According to Khan, Recursion already uses Boltz-1 in combination with its own generative AI models. She emphasized that Recursion has seen examples of late discovery programs that were able to be completed within 18 months instead of the industry average of 42 months.
As part of the collaboration, Recursion tested Boltz-2 binding affinity against their internal drug discovery data and developed additional machine learning and physics-based benchmarks to ensure its accuracy. The company looks forward to more discovery examples to come with Boltz-2.
Gain control
After the release of Boltz-1, Wohlwend said feedback from the community expressed a desire for more control of model predictions, including the ability for companies to leverage their internal data without having to retrain the model.
To that end, Boltz-2 introduces templating, where proprietary molecular structures can improve the capacity of the model to predict a particular target, and contact and pocket conditioning, where a known binding location on a protein can assist the model in landing a ligand into a structural pocket.
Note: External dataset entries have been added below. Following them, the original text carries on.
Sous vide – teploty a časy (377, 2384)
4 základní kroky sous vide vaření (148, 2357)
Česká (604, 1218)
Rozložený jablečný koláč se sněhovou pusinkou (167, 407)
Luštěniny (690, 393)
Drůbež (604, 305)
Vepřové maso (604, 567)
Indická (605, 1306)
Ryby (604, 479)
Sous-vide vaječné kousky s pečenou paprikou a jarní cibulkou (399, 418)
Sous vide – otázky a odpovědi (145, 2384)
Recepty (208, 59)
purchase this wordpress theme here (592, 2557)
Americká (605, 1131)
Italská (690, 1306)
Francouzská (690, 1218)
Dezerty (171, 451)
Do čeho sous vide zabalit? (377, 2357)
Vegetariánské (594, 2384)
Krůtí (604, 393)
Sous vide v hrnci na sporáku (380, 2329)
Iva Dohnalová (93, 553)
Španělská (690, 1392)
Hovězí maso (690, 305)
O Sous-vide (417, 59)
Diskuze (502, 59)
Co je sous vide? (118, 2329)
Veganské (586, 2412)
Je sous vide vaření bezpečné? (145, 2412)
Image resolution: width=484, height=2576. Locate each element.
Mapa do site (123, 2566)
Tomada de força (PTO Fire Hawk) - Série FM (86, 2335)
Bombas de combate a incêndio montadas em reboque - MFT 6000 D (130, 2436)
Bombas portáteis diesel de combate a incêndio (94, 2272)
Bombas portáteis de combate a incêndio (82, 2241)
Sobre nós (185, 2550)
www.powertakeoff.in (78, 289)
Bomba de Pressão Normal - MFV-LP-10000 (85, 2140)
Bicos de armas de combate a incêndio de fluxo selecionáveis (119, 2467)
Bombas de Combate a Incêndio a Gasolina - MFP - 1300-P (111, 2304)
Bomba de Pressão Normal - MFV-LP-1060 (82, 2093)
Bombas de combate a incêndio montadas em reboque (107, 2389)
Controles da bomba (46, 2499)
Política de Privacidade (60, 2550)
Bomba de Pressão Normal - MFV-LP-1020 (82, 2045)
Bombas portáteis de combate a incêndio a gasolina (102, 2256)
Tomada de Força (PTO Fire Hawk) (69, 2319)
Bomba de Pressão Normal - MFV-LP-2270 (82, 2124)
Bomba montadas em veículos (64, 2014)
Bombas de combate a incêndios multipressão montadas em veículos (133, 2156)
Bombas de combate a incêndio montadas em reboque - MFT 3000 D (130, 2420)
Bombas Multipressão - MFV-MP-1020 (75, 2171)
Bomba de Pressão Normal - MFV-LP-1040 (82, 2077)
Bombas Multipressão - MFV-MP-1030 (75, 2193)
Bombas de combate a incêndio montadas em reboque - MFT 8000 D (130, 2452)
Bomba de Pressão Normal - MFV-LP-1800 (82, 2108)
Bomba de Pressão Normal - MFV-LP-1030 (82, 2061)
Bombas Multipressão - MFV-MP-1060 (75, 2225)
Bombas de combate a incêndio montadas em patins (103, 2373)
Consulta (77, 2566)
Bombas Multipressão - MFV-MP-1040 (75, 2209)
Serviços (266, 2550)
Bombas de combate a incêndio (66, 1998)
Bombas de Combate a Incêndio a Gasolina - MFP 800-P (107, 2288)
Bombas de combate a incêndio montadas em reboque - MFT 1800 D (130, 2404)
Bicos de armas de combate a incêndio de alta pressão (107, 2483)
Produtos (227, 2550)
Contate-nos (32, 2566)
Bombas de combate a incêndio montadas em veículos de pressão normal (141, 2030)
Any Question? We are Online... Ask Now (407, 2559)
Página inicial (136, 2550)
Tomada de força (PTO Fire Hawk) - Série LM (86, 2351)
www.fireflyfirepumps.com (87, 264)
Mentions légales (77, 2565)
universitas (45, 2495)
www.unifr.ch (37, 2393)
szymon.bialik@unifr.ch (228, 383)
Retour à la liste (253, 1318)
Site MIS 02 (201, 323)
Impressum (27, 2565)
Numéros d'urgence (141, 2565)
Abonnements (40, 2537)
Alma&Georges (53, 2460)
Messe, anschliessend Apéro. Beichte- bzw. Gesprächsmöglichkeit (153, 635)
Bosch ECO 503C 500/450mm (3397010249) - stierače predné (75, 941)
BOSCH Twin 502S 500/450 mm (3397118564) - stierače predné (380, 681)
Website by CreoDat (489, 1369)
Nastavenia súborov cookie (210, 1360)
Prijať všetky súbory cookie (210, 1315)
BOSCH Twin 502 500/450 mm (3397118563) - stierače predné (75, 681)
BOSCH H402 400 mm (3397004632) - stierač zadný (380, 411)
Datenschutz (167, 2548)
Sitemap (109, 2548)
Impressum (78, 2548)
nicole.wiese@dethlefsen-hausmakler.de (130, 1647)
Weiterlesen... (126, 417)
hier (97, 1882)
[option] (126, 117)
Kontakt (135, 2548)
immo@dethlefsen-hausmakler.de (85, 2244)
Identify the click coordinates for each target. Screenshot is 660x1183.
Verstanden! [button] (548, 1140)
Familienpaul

While Boltz-2 is currently positioned to tackle small molecule drug discovery, Barzilay added that one of the biggest advantages of open sourcing Boltz-2 is the release of the training code, which allows drug developers to fine-tune the model to specific modalities of interest to expand generalizability, a capability that was not possible with AlphaFold 3 given its limited accessibility. According to Barzilay, many pharmaceutical collaborators are already investing resources to apply the model to do this exact task.
When asked whether Boltz-2 was capable of eliminating physical experiments, Khan stated that experimental validation remains important.
“If you capture the data, the wet and dry lab-in-a-loop can actually improve the algorithms as you learn from the experimental validation,” said Khan. She calls for a need for high-quality fit-for-purpose data sets that continue to improve models and performance.
Once Boltz-2 goes live, Corso told GEN Edge he expects to once again see contributions from across the industry to further build upon the model. Corso also looks forward to how practitioners will use Boltz-2’s scalability to rethink how to design molecular workflows with new creative strategies.
“The road we have ahead will continue to push the boundaries of what is possible to predict in silico even beyond small molecule binding affinity,” said Corso.
Wohlwend said the team has always seen Boltz-1 as a stepping stone rather than the finish line.
“It’s exciting to see Boltz-2 bring us closer to our goal of advancing molecular modeling,” he told GEN Edge. “I hope the model sparks new ideas and gives more biologists the confidence and curiosity to explore the use of machine learning in their own work.”
As clashes between commercial interests and AI collaboration rage on, the field will watch as a new revolution in drug discovery continues to rise from the noise.